# 20% down or 5% down and investing the rest



## Bear2Bull (Nov 11, 2013)

I will be in the market to buy a home in a year and want to get peoples thoughts on which option is better. Lets assume for arguments sake that I can get a 6% rate of return.

House: 500K
20% DP: 100K
5% DP: 25K
Interest: 3.6%
5 year term
25 year amortization


If I put a 5% downpayment and put the rest into my hypothetical investment and get 6% return..

- I would get $4500/yr ($3735 after tax)
- Pay CHMC fees of ~14,250 amortized over 25 years = 570 yr
- Amortized interest payments of $28,760/yr 

If I put a 20% downpayment.
- Amortized interest payment of $25 732/ yr

With these assumptions, wouldn't a 5% downpayment make more sense because the 6% return on $75000 more than covers the difference in interest and CHMC fees from a liquidity perspective?


----------



## none (Jan 15, 2013)

I don't agree with dividing the $14,250 over 25 years in your analysis. You are paying that immediately and there is no guarantee (although intentioned) that you will live there for 25 years. You pay that amount whether you live there the average of 5 or your estimates of 25 - it doesn't matter. YOU PAY!

I'm all for holding a mortgage and having investments but I do not agree with taking on a CMHC charge just to invest. No way.

And really there it is highly improbable that the interest on that charge will average out at 3.6 % over 25 years. The average is probably closer to 5% which tanks any benefit your investment strategy may have. 

TL;DR: DO NOT DO THIS, IT'S DUMB.


----------



## Just a Guy (Mar 27, 2012)

You could pay down your mortgage 20%, save the CMHC fees (on which you'll pay interest on for 25 years) then get a heloc on your property, borrow the investment money and write off the interest on the money you invest.


----------



## Charlie (May 20, 2011)

I calculate your break-even at about 8 years assuming no tax. (Future value of $89,250 debt at 3.6% vs Future value of $75,000 portfolio at 6%).

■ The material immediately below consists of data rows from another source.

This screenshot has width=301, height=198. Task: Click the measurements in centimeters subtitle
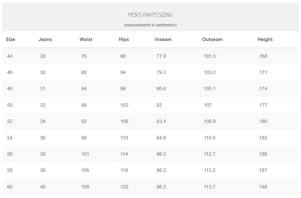pyautogui.click(x=150, y=25)
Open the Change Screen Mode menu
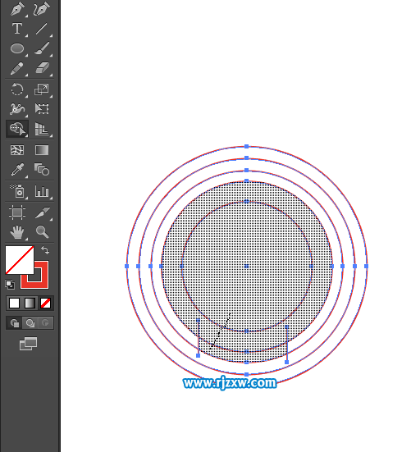Screen dimensions: 411x452 28,344
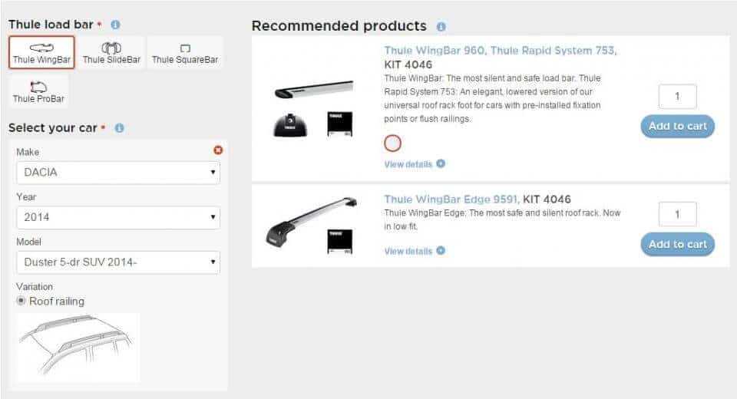The image size is (737, 399).
Task: Add WingBar Edge 9591 to cart
Action: pos(677,244)
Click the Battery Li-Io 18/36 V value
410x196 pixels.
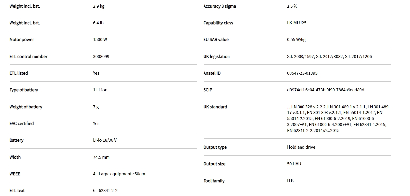tap(105, 140)
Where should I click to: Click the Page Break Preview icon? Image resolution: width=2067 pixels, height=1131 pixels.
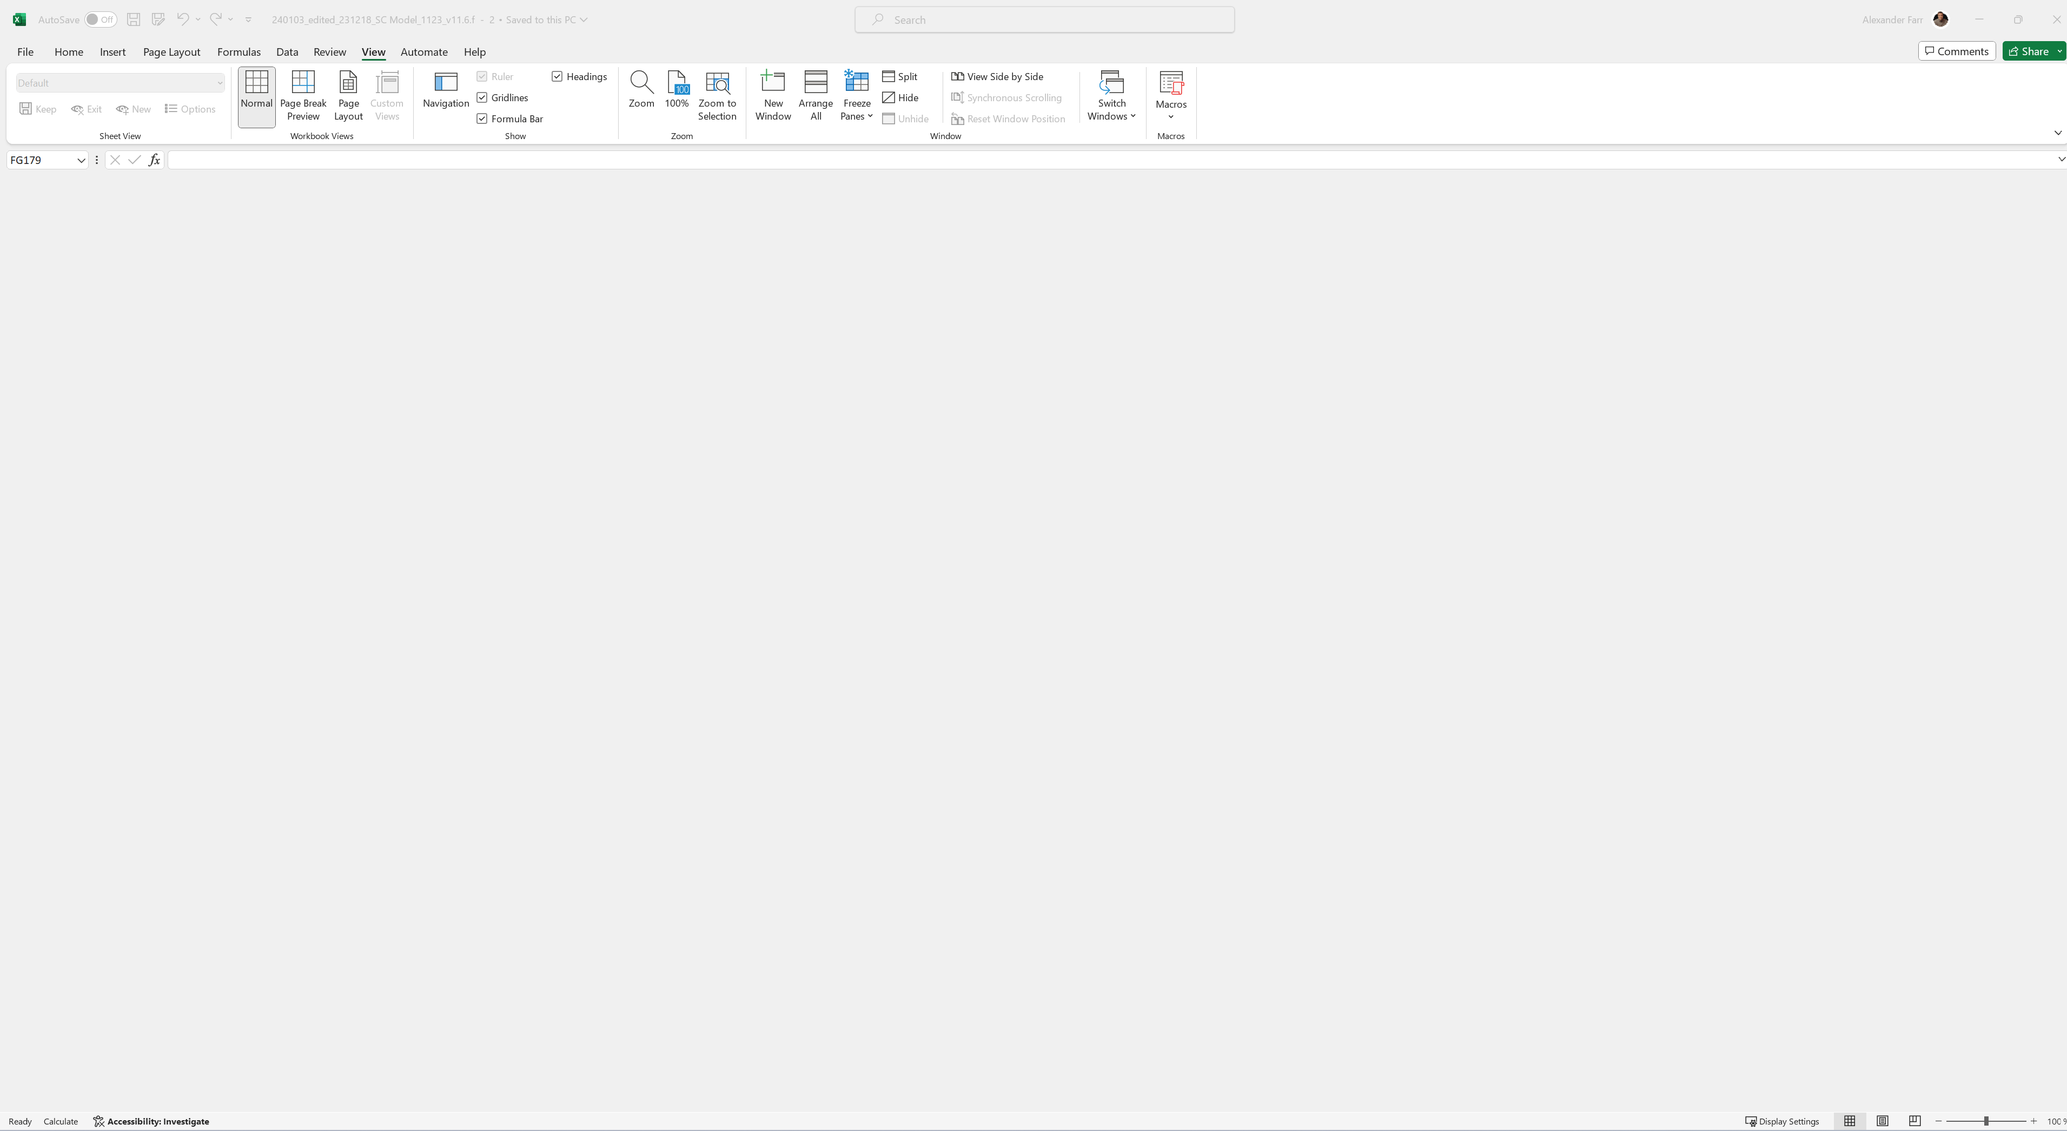pyautogui.click(x=303, y=83)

Too risky for me and likely better sources for debt. HELOC makes more sense if you're a leverage junkie.


----------



## none (Jan 15, 2013)

Also if you want to play probabilities take a variable rate mortgage and invest the $200 a month.


----------



## OurBigFatWallet (Jan 20, 2014)

I'd probably do 20% down for the simple fact that you save the CMHC fees and it would increase your cash flows that could then be used to invest


----------



## Rusty O'Toole (Feb 1, 2012)

It would be even cheaper to rent the house and invest the whole works. Houses in that price bracket usually rent for way under the carrying cost. Add up the potential return on your down payment, as you have done, plus the monthly payment, taxes, insurance, maintenance, and you will find your landlord is subsidizing you to the tune of hundreds of dollars a month, possibly over $1000 a month.


----------



## Taraz (Nov 24, 2013)

Rusty O'Toole said:


> It would be even cheaper to rent the house and invest the whole works. Houses in that price bracket usually rent for way under the carrying cost. Add up the potential return on your down payment, as you have done, plus the monthly payment, taxes, insurance, maintenance, and you will find your landlord is subsidizing you to the tune of hundreds of dollars a month, possibly over $1000 a month.

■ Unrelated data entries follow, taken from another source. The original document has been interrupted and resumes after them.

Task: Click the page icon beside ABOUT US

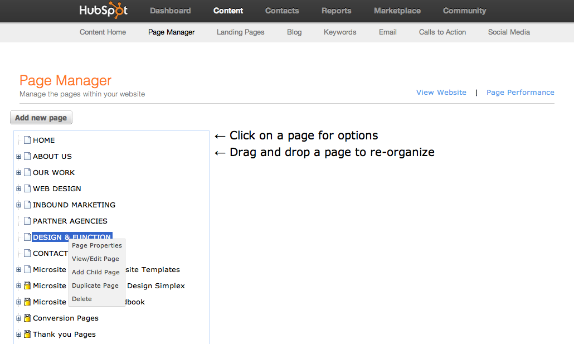Action: click(26, 156)
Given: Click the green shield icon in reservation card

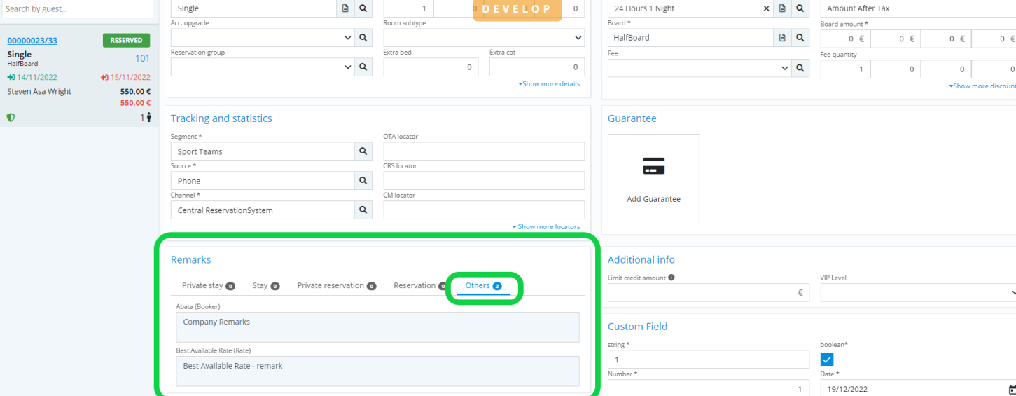Looking at the screenshot, I should [x=11, y=118].
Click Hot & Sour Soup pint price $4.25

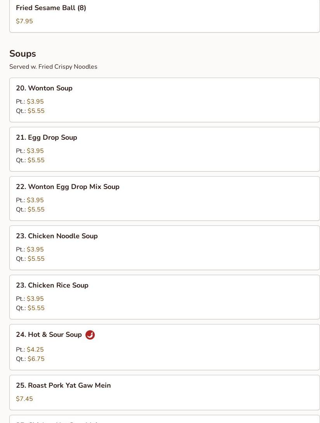click(x=35, y=350)

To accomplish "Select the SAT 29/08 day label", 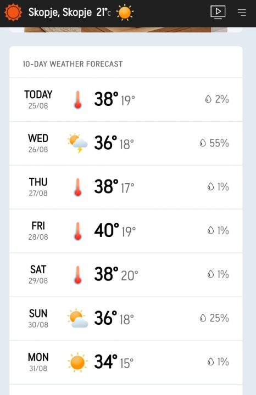I will coord(38,274).
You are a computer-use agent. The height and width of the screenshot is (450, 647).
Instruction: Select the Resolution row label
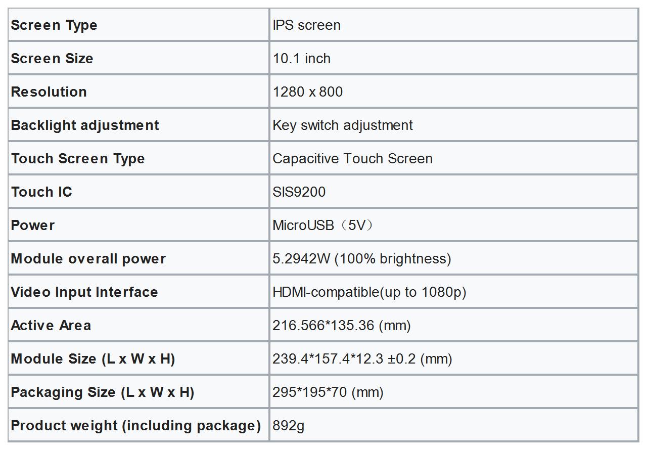pyautogui.click(x=49, y=92)
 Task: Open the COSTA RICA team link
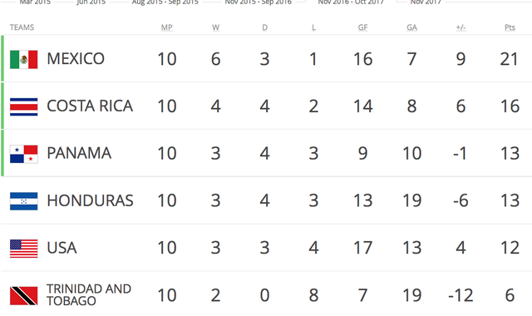90,106
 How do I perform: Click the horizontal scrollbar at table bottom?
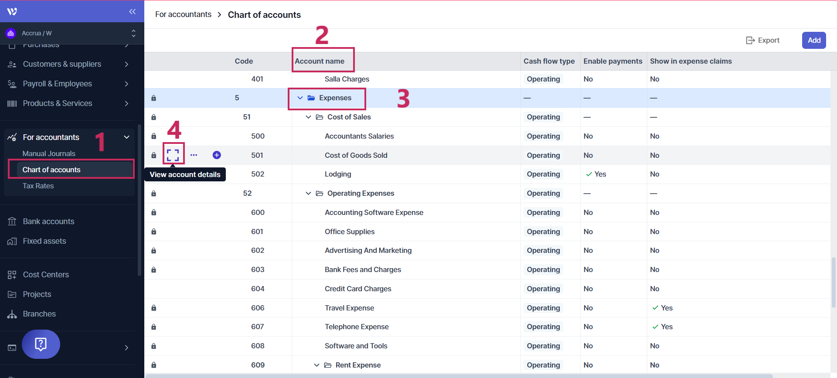[x=458, y=375]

^Yes! This. The higher-end you go in the rental market, the more bang you get for your buck (in general). While slum-lording can be highly profitable, high-end properties generally aren't. In fact, your landlord will probably be subsidizing your rent.

You'd be paying $2400/month with your scenario above. Add your taxes (probably about $300/month). Add 2% of the house price per year (conservatively) for maintenance, or about $833 per month. http://www.theglobeandmail.com/glob...enance-costs-crush-your-budget/article618105/

Now look for a rental that costs about the same ($3833/month). You could easily rent something gorgeous, then invest your down payment in the stock market instead (which typically has better returns than a primary residence). I'm not sure where you are living, but here are a few examples in that price range:

Calgary:
http://www.kijiji.ca/v-house-rental/calgary/executive-4-bedroom-altadore-marda-inner-city/558316198
http://www.kijiji.ca/v-house-rental...use/559165428?enableSearchNavigationFlag=true
http://www.kijiji.ca/v-house-rental...ome/553395914?enableSearchNavigationFlag=true

Toronto:
http://toronto.kijiji.ca/c-real-estate-house-rental-5000-SQFT-5BR-HOME-W0QQAdIdZ565573546
http://toronto.kijiji.ca/c-real-est...nthouse-St-Lawrence-Market-W0QQAdIdZ565519014
http://toronto.kijiji.ca/c-real-est...room-Townhome-in-the-Beach-W0QQAdIdZ564812905
http://toronto.kijiji.ca/c-real-est...Work-Unit-With-3-Bathrooms-W0QQAdIdZ549692117

Also, you don't have to worry about selling if you find a better job offer someplace else.


----------



## amitdi (May 31, 2012)

Just a Guy said:


> You could pay down your mortgage 20%, save the CMHC fees (on which you'll pay interest on for 25 years) then get a heloc on your property, borrow the investment money and write off the interest on the money you invest.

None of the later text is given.